Judge rules that MetLife is not "Too Big to Fail"

Wed Mar 30, 2016 12:41pm EDT
U.S. district judge strikes down designation of MetLife as ‘too big to fail’
U.S. District Judge Rosemary Collyer on Wednesday struck down the designation made by the heads of the country’s financial regulatory agencies that major insurer MetLife Inc is systemically important to the U.S. financial system.
MetLife had argued in court that the Financial Stability Oversight Council (FSOC) used a secretive and flawed process when, in 2014, it determined that a collapse of the insurer could devastate the U.S. financial system just as much as failure of a major bank such as Citigroup.
Collyer’s opinion is currently sealed, but parts may be made public next month, according to the judge’s order, which also said the federal government may appeal.
The decision, a major defeat for the council, was a boost to the largest U.S. life insurer, which had said earlier this year it was considering breaking up its business to shed the designation of being “too big to fail.”
Its shares rose nearly 8 percent on the news, to $45.84, and could close at its highest level in more than four years.
Shares of other insurers designated systemically important rose, as well.
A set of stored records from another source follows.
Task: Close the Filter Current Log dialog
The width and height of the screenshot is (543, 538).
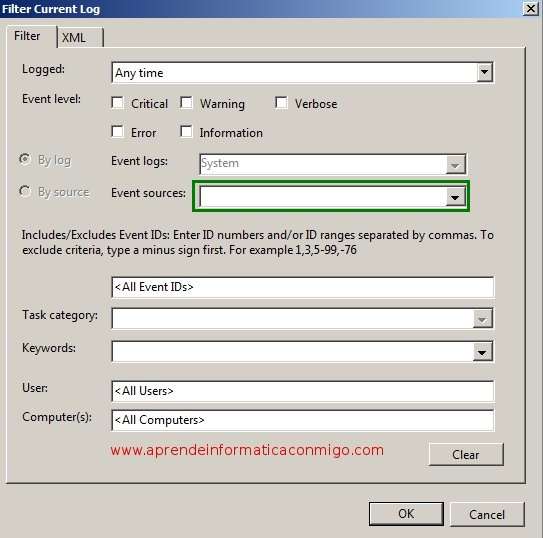Action: point(530,8)
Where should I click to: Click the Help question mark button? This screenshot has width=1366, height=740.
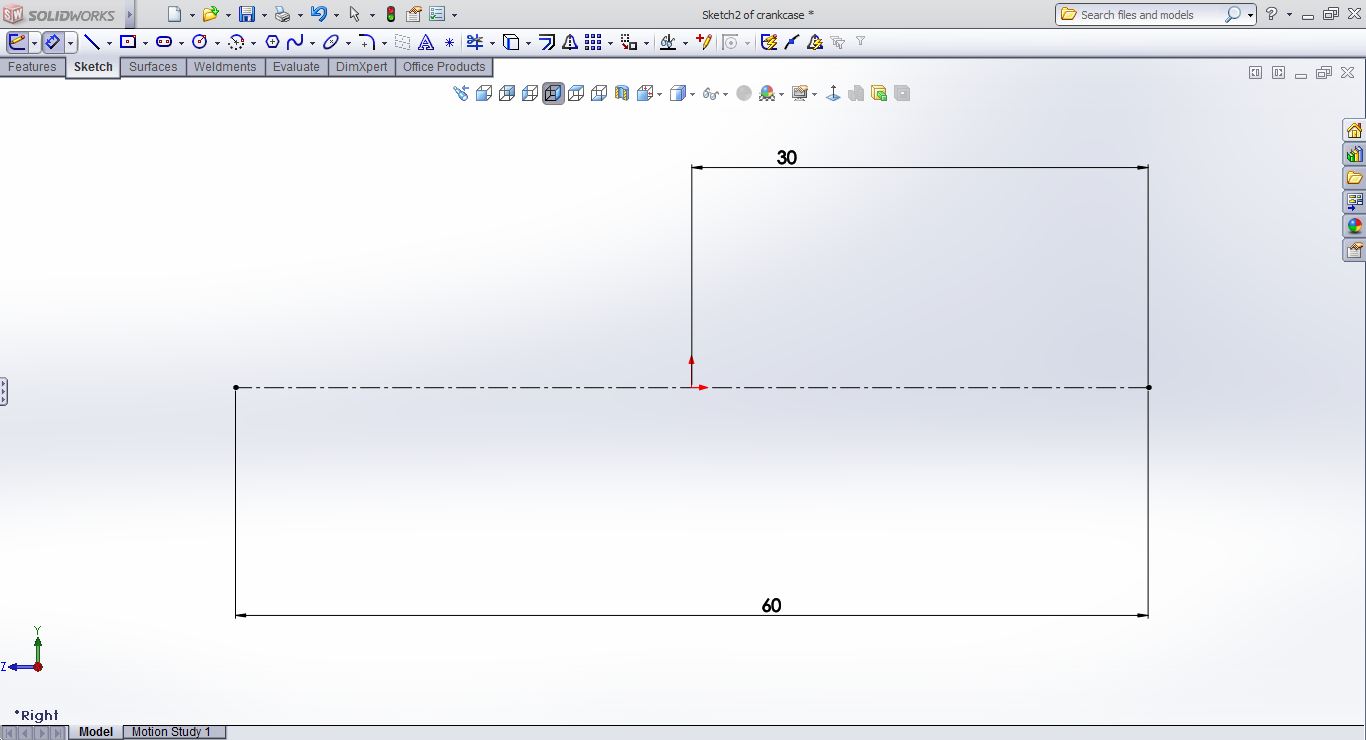tap(1273, 14)
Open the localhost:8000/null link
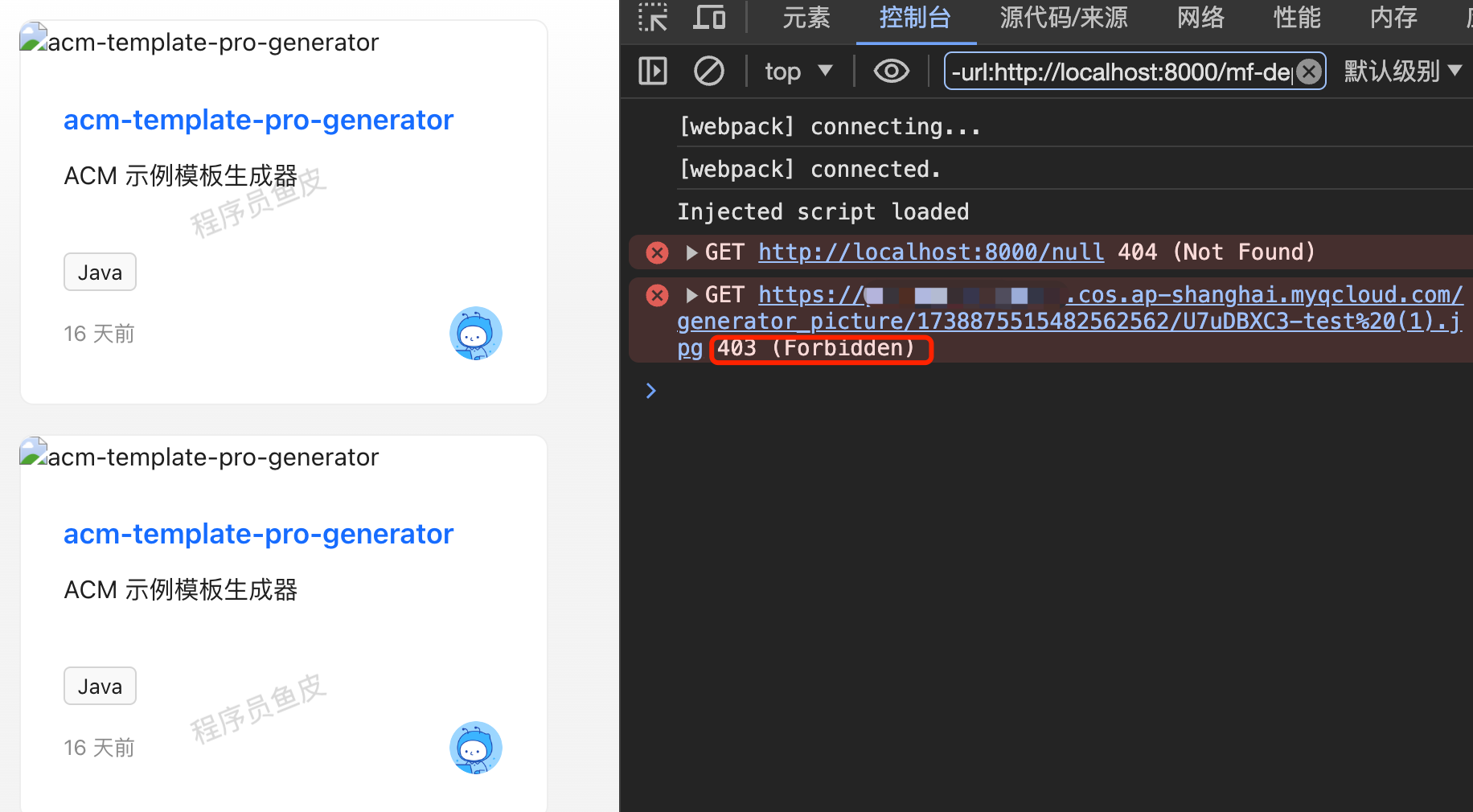1473x812 pixels. point(930,252)

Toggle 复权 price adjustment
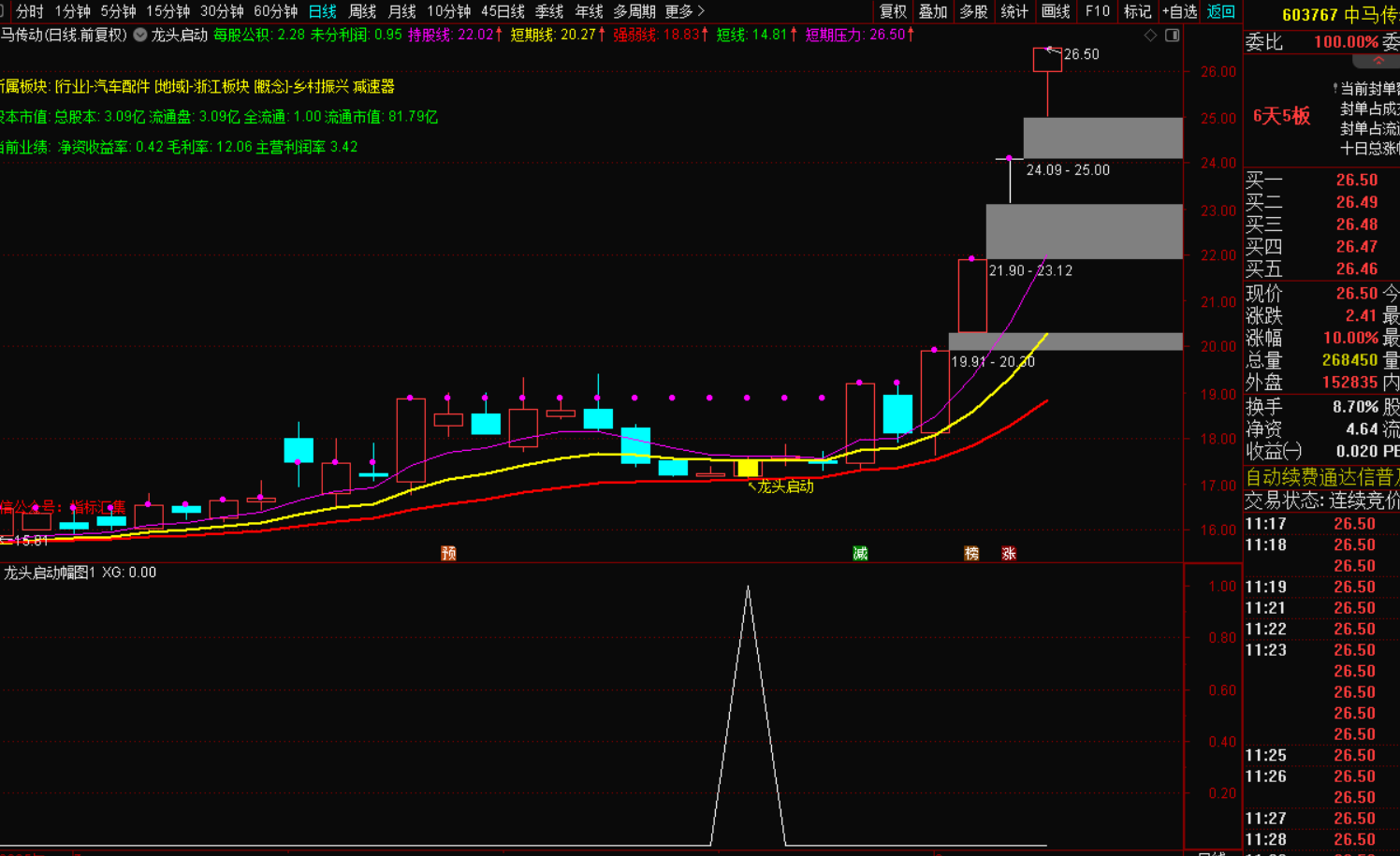(x=893, y=11)
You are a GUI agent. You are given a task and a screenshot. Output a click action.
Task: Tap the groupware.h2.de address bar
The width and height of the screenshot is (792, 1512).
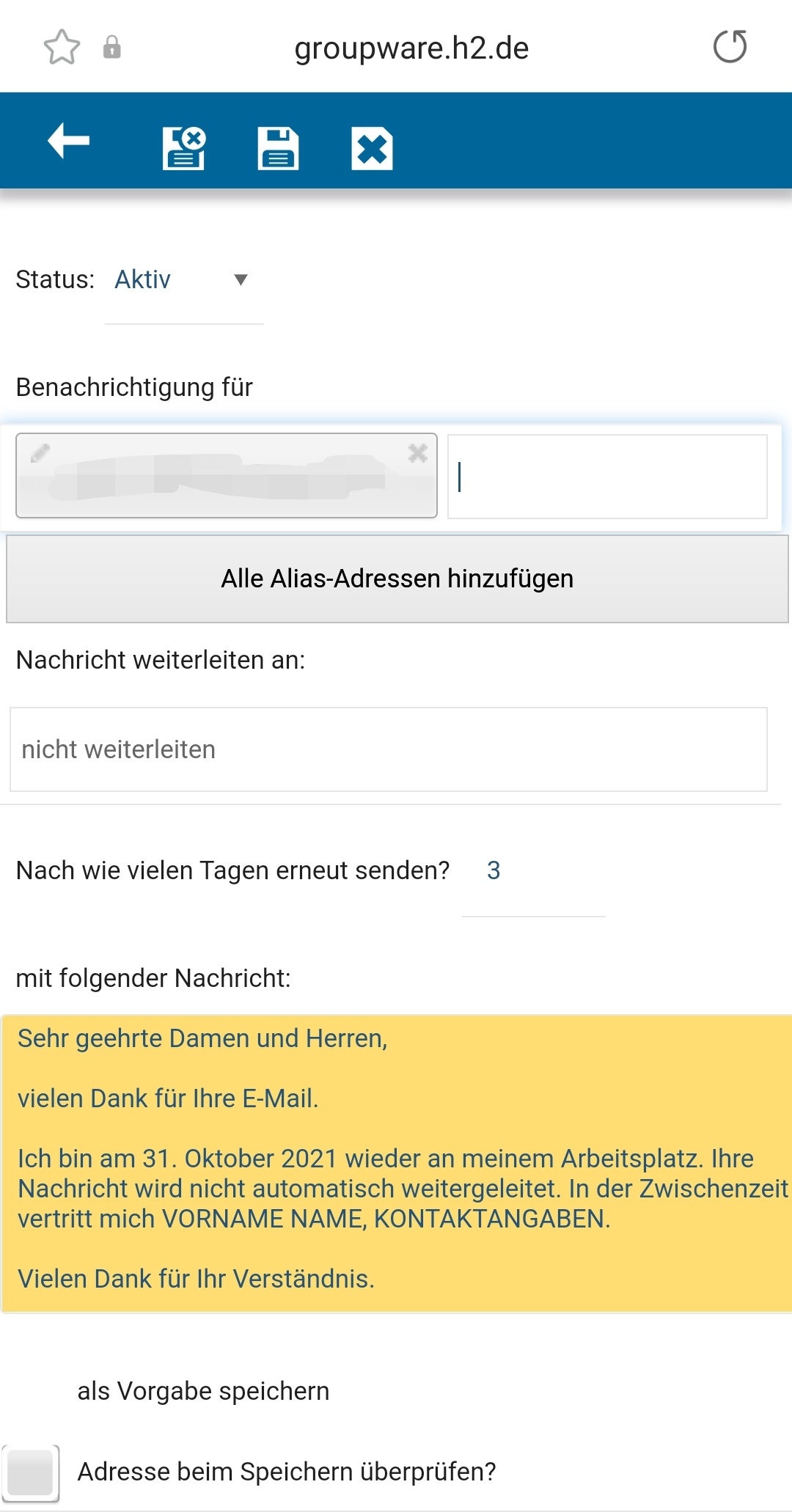pos(411,48)
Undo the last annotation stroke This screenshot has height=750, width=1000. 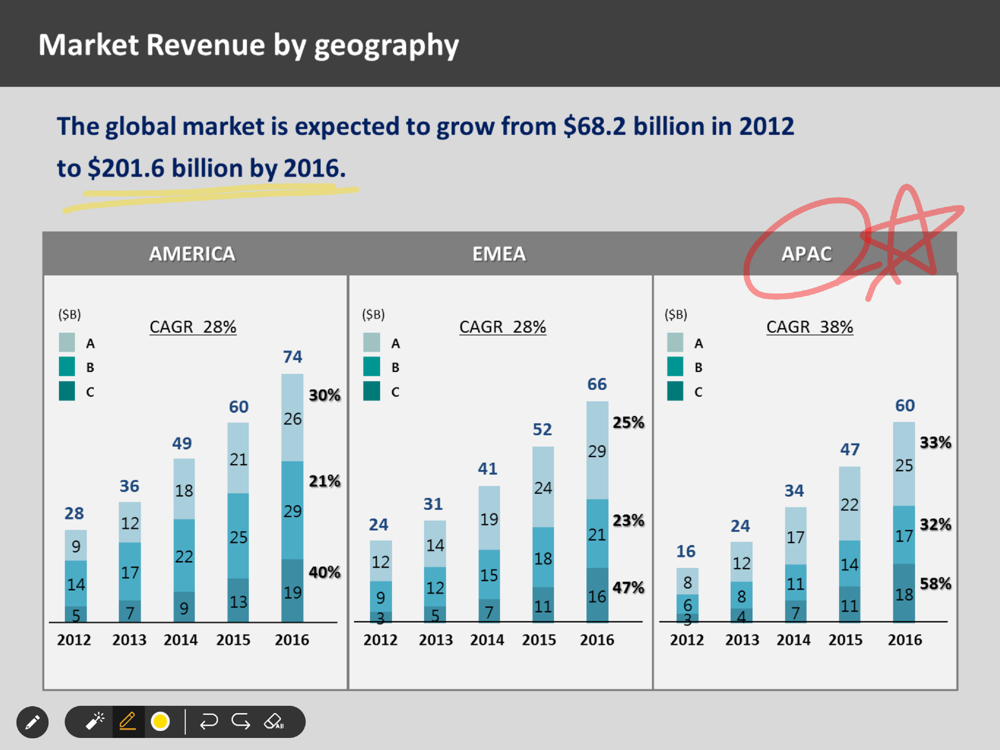[209, 721]
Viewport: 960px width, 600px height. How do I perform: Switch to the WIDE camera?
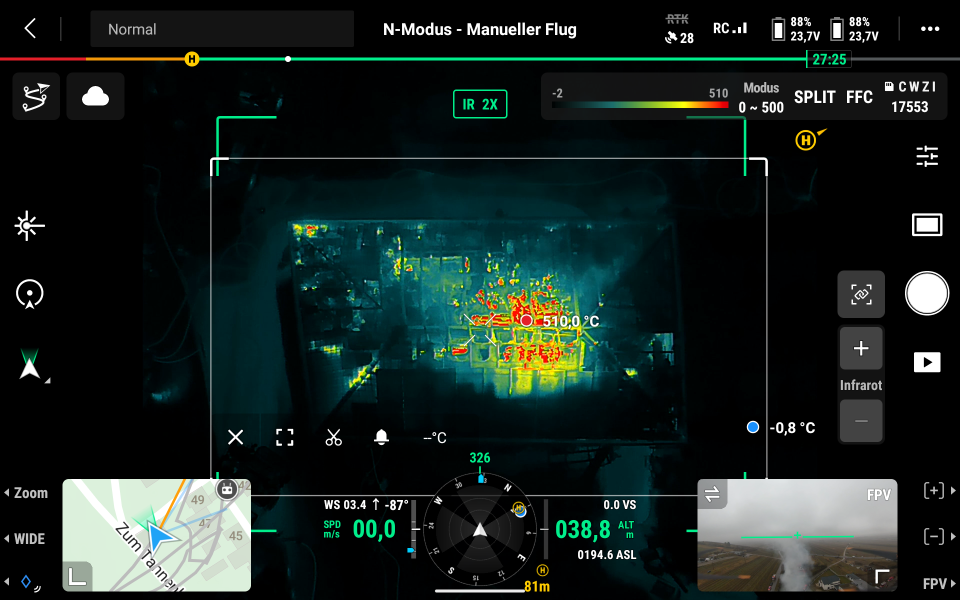click(26, 539)
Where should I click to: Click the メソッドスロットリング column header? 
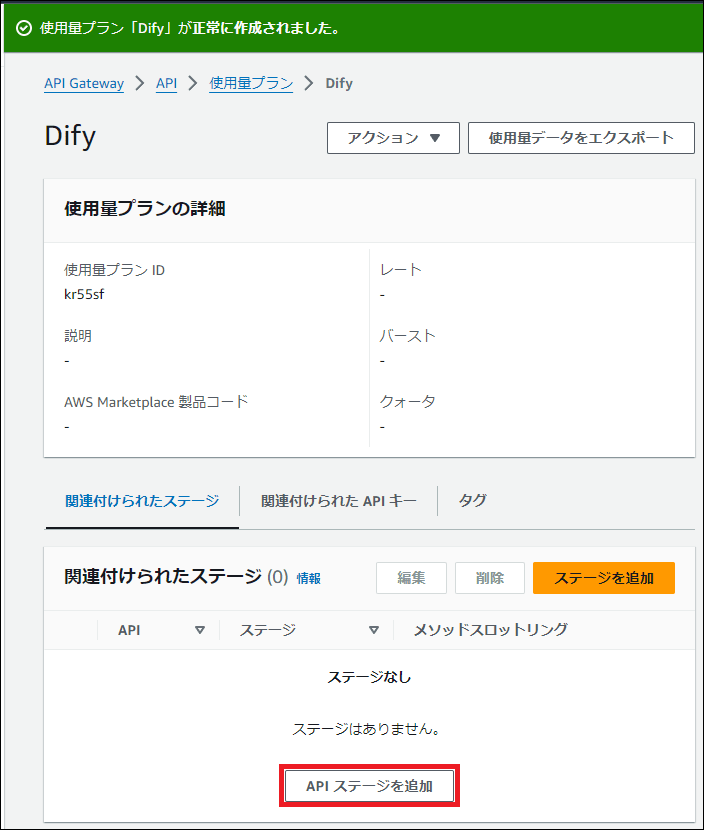click(x=490, y=630)
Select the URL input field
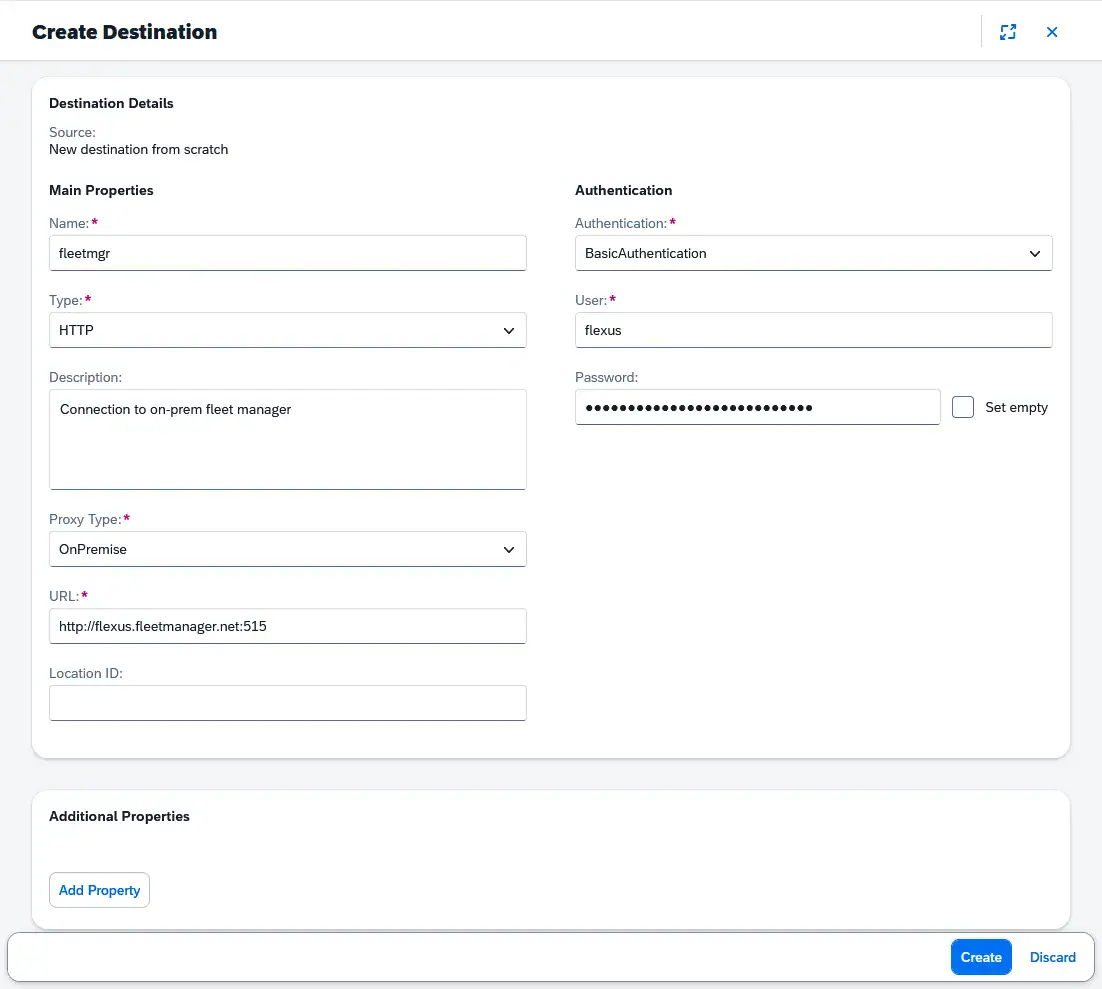Screen dimensions: 1102x989 pos(287,626)
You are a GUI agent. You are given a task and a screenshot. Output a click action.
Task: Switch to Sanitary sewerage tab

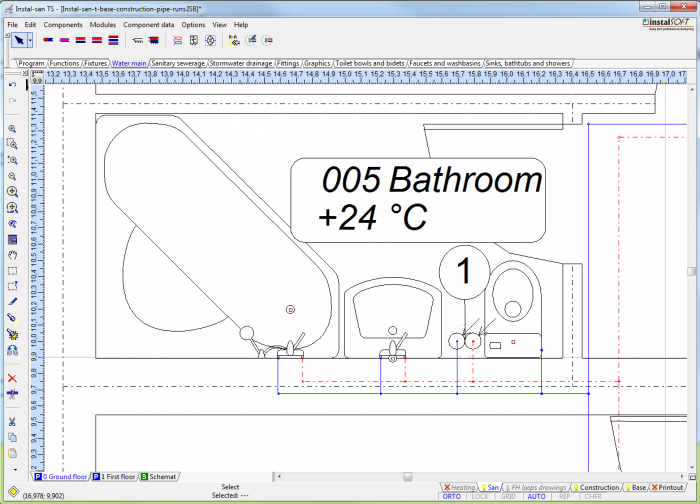[178, 63]
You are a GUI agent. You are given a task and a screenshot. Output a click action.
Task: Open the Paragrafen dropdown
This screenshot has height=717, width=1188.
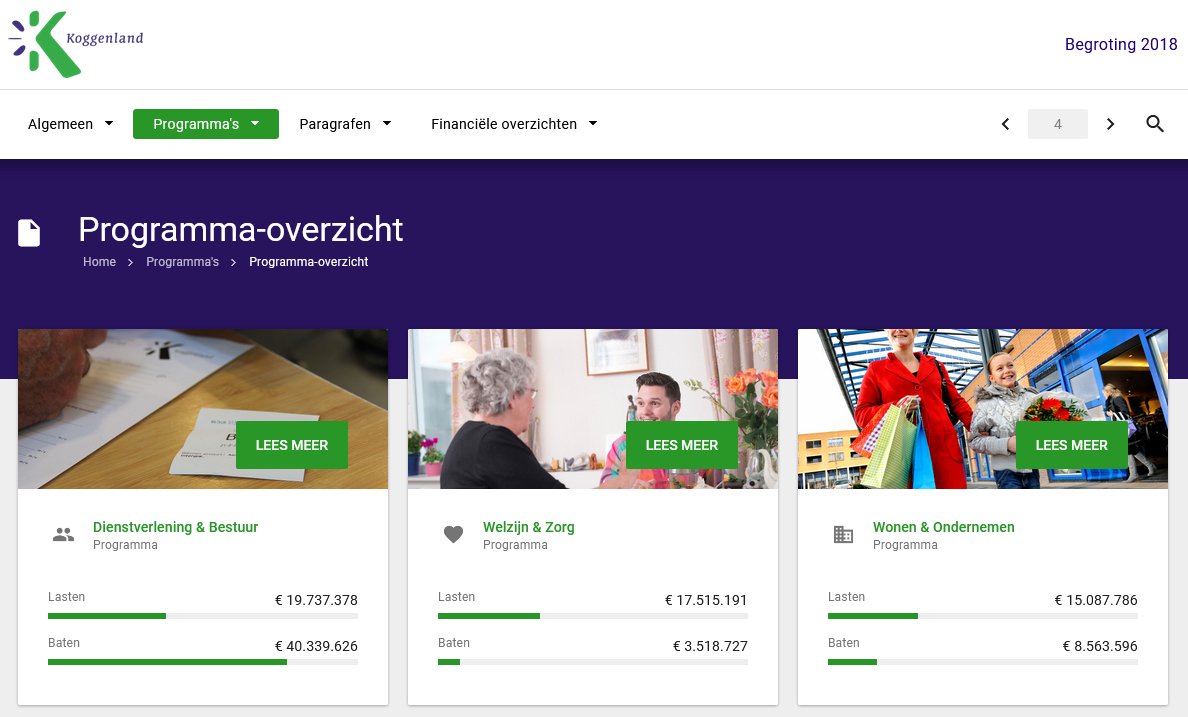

Prudential Financial Inc rose 2.8 percent and American International Group Inc was up 2.3 percent.
At the heart of the case is whether the government can designate non-banks as systemically important. The 2010 Dodd-Frank Wall Street reform law authorized the U.S. to designate banks as ‘systemically important’ after AIG received a government bailout of $182 billion during the 2008 financial meltdown.
MetLife sued the council last year. It said the council, which includes the Treasury Secretary and Federal Reserve Chair, had not followed its own guidance on designating a firm as systemically important, essentially changing the rules to ensure the determination was made.
In court in February, the federal government argued its process was fair and that a collapse by the insurer, with its many financial ties, products and contracts, would indeed hurt the financial system. It said it was open with the company during a 17-month process that included exchange of thousands of pages of documents and several meetings, including one with the full council.
Representatives of MetLife and the Treasury Department did not immediately respond to requests for comment.